Game World!: Is GCC written in C or C++?

The GNU Compiler Collection (GCC) was, from its inception, written in C and compiled by a C compiler. Beginning in 2008, an effort was undertaken to change GCC so that it could be compiled by a C++ compiler and take advantage of a subset of C++ constructs. This effort was jump-started by a presentation by Ian Lance Taylor [PDF] at the June 2008 GCC summit. As with any major change, this one had its naysayers and its problems, as well as its proponents and successes.

Reasons

Taylor's slides list the reasons to commit to writing GCC in C++:

C++ is well-known and popular.
It's nearly a superset of C90, which GCC was then written in.
The C subset of C++ is as efficient as C.
C++ "supports cleaner code in several significant cases." It never requires "uglier" code.
C++ makes it harder to break interface boundaries, which leads to cleaner interfaces.

The popularity of C++ and its superset relationship to C speak for themselves. In stating that the C subset of C++ is as efficient as C, Taylor meant that if developers are concerned about efficiency, limiting themselves to C constructs will generate code that is just as efficient. Having cleaner interfaces is one of the main advantages of C++, or any object-oriented language. Saying that C++ never requires "uglier" code is a value judgment. However, saying that it supports "cleaner code in several significant cases" has a deep history, best demonstrated by gengtype.

According to the GCC Wiki:

As C does not have any means of reflection [...] gengtype was introduced to support some GCC-specific type and variable annotations, which in turn support garbage collection inside the compiler and precompiled headers. As such, gengtype is one big kludge of a rudimentary C lexer and parser.

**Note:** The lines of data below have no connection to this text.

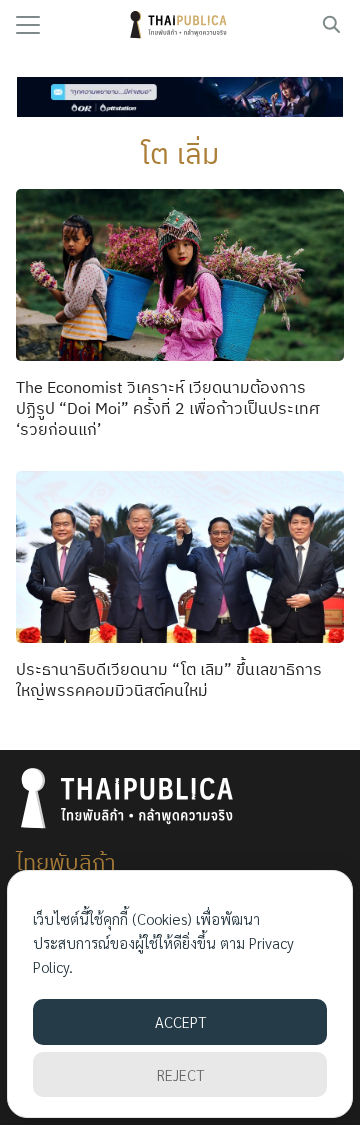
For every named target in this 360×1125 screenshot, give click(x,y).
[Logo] (180, 25)
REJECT (180, 1074)
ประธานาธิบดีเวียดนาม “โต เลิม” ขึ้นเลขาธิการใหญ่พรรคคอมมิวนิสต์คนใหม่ (169, 679)
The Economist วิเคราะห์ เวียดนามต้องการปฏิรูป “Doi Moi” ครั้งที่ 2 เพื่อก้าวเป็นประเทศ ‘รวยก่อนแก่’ (168, 408)
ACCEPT (180, 1021)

What had happened was that developers were emulating features such as garbage collection, a vector class, and a tree class in C. This was the "ugly" code to which Taylor referred.

In his slides, Taylor also tried to address many of the initial objections: that C++ was slow, that it was complicated, that there would be a bootstrap problem, and that the Free Software Foundation (FSF) wouldn't like it. He addressed the speed issue by pointing out that the C subset of C++ is as efficient as C. As far as FSF went, Taylor wrote, "The FSF is not writing the code."

The complexity of a language is in the eye of the beholder. Many GCC developers were primarily, or exclusively, C programmers, so of necessity there would be a time period in which they would be less productive, and/or might use C++ in ways that negated all its purported benefits. To combat that problem, Taylor hoped to develop coding standards that limited development to a subset of C++.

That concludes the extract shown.